In general, the importance of scurvy diminished during the nineteenth century. It no longer posed a problem to mariners (the greater rapidity of sea vessels was a contributory factor in this respect), and it no longer occupied a position of importance in the medical texts. The eighteenth-century tendency to use the term “scorbutic” indiscriminately with reference to almost any unidentifiable or challenging condition seemed also to be dying. And an increase in the intake of vegetables (and to a lesser extent, fruit) reduced the possibility of scurvy occurring among the general population.
Nevertheless, sporadic outbreaks of scurvy occurred from time to time, and a number of these led to detailed reports in the medical press - some of them substantial ones, such as that by J. O. Curran in 1847 of cases of scurvy following the potato famine in Ireland (Curran 1847) and that of R. Christison describing a similar outbreak in Scotland in 1846 (Christison 1847).

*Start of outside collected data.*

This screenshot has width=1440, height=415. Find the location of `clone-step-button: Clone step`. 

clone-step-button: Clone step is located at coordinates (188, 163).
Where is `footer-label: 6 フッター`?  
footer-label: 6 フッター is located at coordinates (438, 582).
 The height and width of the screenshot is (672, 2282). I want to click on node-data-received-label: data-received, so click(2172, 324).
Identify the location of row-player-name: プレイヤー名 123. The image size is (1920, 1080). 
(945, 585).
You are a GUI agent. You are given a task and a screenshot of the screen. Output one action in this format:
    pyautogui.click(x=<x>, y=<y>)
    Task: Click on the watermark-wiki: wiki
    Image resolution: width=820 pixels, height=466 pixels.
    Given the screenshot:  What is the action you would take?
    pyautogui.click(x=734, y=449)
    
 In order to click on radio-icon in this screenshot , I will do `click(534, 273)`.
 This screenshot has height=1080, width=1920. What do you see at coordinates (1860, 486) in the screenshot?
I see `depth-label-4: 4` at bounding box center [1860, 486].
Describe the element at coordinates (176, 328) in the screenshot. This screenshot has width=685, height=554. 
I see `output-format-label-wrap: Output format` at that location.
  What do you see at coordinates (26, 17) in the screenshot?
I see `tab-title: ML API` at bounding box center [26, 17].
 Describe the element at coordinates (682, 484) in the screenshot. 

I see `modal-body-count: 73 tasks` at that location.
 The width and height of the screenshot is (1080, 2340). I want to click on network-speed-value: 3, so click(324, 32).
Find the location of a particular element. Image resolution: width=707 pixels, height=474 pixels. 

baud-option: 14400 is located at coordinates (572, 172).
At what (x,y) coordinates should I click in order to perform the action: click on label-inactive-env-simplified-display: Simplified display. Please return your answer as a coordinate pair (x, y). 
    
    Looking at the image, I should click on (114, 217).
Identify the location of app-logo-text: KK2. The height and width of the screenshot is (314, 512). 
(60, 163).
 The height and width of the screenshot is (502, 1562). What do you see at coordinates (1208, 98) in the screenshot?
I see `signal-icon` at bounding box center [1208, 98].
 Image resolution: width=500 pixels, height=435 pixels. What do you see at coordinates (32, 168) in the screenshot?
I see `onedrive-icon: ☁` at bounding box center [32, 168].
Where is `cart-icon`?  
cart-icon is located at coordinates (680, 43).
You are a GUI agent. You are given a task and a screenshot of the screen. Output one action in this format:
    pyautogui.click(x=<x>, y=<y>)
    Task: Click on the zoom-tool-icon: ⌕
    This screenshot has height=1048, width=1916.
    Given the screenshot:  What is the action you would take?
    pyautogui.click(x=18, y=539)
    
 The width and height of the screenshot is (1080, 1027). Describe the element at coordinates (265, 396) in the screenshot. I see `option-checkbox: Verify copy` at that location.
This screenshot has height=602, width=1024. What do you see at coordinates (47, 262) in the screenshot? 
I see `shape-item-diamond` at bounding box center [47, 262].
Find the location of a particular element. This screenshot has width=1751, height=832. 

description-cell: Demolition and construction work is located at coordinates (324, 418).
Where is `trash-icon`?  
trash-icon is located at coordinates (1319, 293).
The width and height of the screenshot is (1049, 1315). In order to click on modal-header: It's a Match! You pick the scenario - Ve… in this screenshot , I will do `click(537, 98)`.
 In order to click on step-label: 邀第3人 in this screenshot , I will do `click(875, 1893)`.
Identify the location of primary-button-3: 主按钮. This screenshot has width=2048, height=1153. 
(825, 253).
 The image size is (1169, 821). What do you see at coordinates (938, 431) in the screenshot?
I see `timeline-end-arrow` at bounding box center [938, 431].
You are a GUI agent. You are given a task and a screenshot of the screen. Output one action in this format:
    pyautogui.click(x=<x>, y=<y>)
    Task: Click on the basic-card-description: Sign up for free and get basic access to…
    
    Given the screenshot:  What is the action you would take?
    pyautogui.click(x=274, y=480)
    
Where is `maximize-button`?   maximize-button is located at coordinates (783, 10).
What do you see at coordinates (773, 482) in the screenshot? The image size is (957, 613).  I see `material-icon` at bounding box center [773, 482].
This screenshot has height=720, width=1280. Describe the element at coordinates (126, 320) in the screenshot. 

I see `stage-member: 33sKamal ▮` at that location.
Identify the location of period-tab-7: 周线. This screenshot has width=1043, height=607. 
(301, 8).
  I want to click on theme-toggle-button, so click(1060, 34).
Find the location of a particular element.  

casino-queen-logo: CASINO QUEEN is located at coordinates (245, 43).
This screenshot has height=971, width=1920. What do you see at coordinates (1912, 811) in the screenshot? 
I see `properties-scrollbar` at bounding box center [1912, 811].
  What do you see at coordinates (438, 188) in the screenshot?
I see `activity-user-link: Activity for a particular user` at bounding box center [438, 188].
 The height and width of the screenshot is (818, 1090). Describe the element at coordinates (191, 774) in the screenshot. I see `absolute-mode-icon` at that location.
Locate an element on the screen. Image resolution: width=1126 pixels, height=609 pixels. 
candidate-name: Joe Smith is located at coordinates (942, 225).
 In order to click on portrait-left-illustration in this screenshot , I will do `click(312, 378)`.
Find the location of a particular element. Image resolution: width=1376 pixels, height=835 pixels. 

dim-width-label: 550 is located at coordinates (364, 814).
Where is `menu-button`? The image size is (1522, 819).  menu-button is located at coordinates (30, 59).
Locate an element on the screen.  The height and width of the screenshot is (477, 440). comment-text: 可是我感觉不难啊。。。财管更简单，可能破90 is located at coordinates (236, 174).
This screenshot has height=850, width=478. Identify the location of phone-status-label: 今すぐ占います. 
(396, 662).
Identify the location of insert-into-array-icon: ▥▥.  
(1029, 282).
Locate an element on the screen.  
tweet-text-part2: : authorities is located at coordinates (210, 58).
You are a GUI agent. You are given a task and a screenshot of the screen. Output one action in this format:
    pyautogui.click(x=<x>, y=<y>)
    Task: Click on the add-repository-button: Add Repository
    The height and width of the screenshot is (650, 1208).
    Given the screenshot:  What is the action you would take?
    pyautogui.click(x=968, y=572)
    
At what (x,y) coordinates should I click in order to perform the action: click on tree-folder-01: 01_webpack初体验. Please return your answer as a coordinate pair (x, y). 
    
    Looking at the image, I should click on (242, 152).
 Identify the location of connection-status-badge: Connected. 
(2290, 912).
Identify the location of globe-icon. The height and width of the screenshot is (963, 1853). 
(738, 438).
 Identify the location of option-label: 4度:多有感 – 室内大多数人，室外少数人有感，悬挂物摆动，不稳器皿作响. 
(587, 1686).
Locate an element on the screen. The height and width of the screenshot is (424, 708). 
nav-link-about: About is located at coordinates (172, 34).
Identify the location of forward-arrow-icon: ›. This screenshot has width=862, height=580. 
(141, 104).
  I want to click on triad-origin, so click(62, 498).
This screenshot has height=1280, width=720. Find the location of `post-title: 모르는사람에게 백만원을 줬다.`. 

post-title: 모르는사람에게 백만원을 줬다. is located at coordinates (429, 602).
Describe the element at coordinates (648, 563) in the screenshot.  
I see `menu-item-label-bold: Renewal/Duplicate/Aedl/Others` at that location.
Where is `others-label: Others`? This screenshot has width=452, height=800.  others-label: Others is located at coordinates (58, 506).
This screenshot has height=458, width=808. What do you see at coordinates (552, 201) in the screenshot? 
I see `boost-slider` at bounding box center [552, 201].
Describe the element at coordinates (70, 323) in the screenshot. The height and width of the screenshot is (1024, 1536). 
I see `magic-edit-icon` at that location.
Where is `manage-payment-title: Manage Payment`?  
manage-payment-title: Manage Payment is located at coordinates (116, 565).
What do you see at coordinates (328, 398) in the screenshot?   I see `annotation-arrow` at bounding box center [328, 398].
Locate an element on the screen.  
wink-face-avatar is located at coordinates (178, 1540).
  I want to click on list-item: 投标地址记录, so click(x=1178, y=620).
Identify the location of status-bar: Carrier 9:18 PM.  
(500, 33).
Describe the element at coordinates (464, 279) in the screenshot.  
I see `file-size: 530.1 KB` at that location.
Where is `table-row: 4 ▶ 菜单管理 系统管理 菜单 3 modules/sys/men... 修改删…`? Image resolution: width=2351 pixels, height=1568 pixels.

Scurvy outbreaks occurred most frequently in “closed” communities subjected to the same (inadequate) dietary pattern - hospitals, prisons, and workhouses. The numerous reports presented to Parliament in the nineteenth century on conditions in the prisons and workhouses provide useful information on the adequacy of the diets in these institutions (Johnston 1985). The availability of potatoes - and to a lesser extent, vegetables - was of paramount importance in this respect; fruit was almost totally absent from the normal prison and workhouse diet. Thus, the outbreaks of scurvy among convicts at Millbank in 1822 and in Pentonville in 1847 were a direct result of a lack of vegetables.
W. Baly, in 1843, in a simple type of controlled experiment, was able to show that outbreaks of scurvy at Pentonville Prison could be eliminated by including adequate amounts of potatoes in the diet (Baly 1843). In 1851, R. Boyd described two cases of scurvy (a female aged 38 and a male aged 59) in the Somerset County Pauper Lunatic Asylum resulting from “a continued diet of one meal of bread and cheese daily for three months.” Of particular significance to Boyd was the observation that this occurred “despite a plentiful allowance of cider (nearly 3 pints daily), which is supposed to be antiscorbutic” (Boyd 1851: 520; see also French 1982).
In the second half of the century potatoes were a regular feature of such institutional diets and outbreaks of scurvy diminished, although some cases still occurred among sailors despite the official adoption of lemon juice as a prophylactic. “It is very rare for London physicians to see cases of scurvy such as they are presented at our seaports,” wrote P Black in 1876 (12), confirming Boyd s earlier statement that “Scurvy is now seldom seen in ordinary hospital practice in this country except in the [naval] hospital ship Dreadnought”’ (Boyd 1851: 520). Nevertheless, there were still isolated epidemics in communities deprived of fresh food supplies for long periods - as among British soldiers in the Crimean War and among some of the persons on Arctic expeditions.